Business Science’s Time Series Course is Incredible

I’m a time series fan. Big fan. My first job out of grad school was for a utility company building econometric time series analysis and forecasting models. Lots of ARIMAs and neural nets. However, that was now over 10 years ago (don’t know how the hell that happened).

This post contains affiliate links that help to offset the cost of running the blog, plus the link gives you a special 15% discount.  If you use the link, thank you!

I’m a time series fan.  Big fan.  My first job out of grad school was for a utility company building econometric time series analysis and forecasting models.  Lots of ARIMAs and neural nets. However, that was now over 10 years ago (don’t know how the hell that happened).

In almost every position I've held in data, a question has come up that involved a time series (not a surprise that business cares about what has happened over time).  Often, I was the only one who had any knowledge of time series on my team.  I'm not sure why it isn't taught as a standard part of most university programs that are training data scientists, but it's just unfortunately not.  I believe that understanding time series analysis is currently a great way to differentiate yourself, since many in the field are just not well versed in it.

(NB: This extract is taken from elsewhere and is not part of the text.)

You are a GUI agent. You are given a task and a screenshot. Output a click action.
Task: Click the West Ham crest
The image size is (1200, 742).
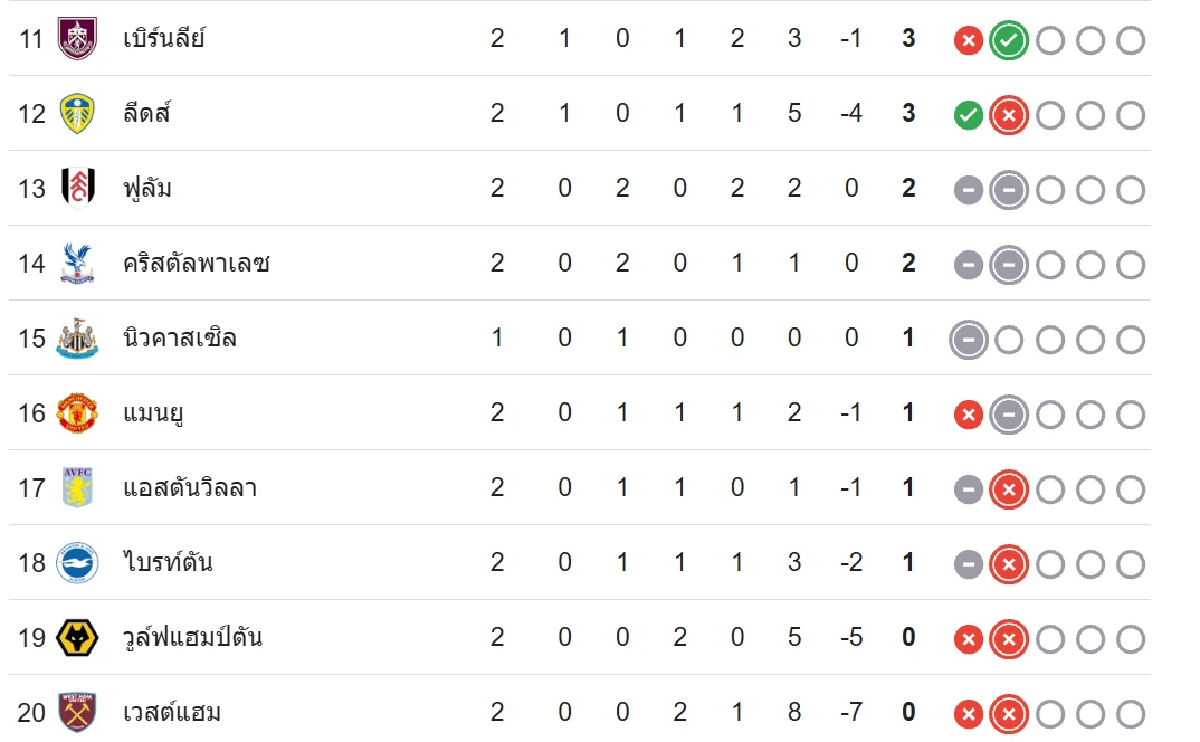click(x=77, y=713)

I wanted to understand what was current in the world of applying time series analysis to business.  It had been a real long time since I had given the subject some of the love and attention, and I thought taking this Business Science course would be the perfect way to do that.

My History With Business Science Courses:

I’ve previously written about Business Science’s first course, you can check it out here.  I've also taken his first Shiny app course (there’s a more advanced one as well) and went from zero to Shiny app in 2 days using survey data I collected with Kate Strachnyi.  It was a real win.

via GIPHY

The app is still on my site here, just scroll down.  For this little flexdashboard app I went from basically zero Shiny to having something that was useful in 2 days leveraging only the first 25% of the course. The course cannot actually be completed in 2 days. It's also worth noting that the course builds an app with much more functionality than mine. It’s a long course.

Back to the Time Series Review:

It’s broken into three different section:

  • Things I freakin’ love

  • The sexy

  • Everything else

Things I freakin’ love:

You’re learning about packages from the package creator.  Who is going to understand a library better than the person who wrote it?.  Matt built both modeltime and timetk that are used in this course. I find that super impressive.  These packages are also a step up from what was currently out there from a "not needing a million packages to do what I want" perspective.

He uses his own (anonymized) data fromBusiness Science to demonstrate some of the models.  I haven’t seen others do this, and I think it’s cool.  It’s a real, practical dataset of his Google Analytics and Mailchimp email data with an explanation of the fields.  If you don’t have analytics experience in e-commerce and are thinking about taking a role in e-commerce, definitely give some thought to this course.  

I love how in-depth he gets with the subject.  If you follow all that is covered in the course, you should be able to apply time series to your own data. 

The Sexy:

via GIPHY

Ok, so I’m sure some are interested in seeing just how “cutting edge” the course gets. 

Once you're combining deep learning Gluon models and machine learning models using ensembling methods, you might be the coolest kid at work (but I’m not making any promises). Gluon is a package that was created by Amazon in Python. So you’ll leverage both Python and R for Gluon.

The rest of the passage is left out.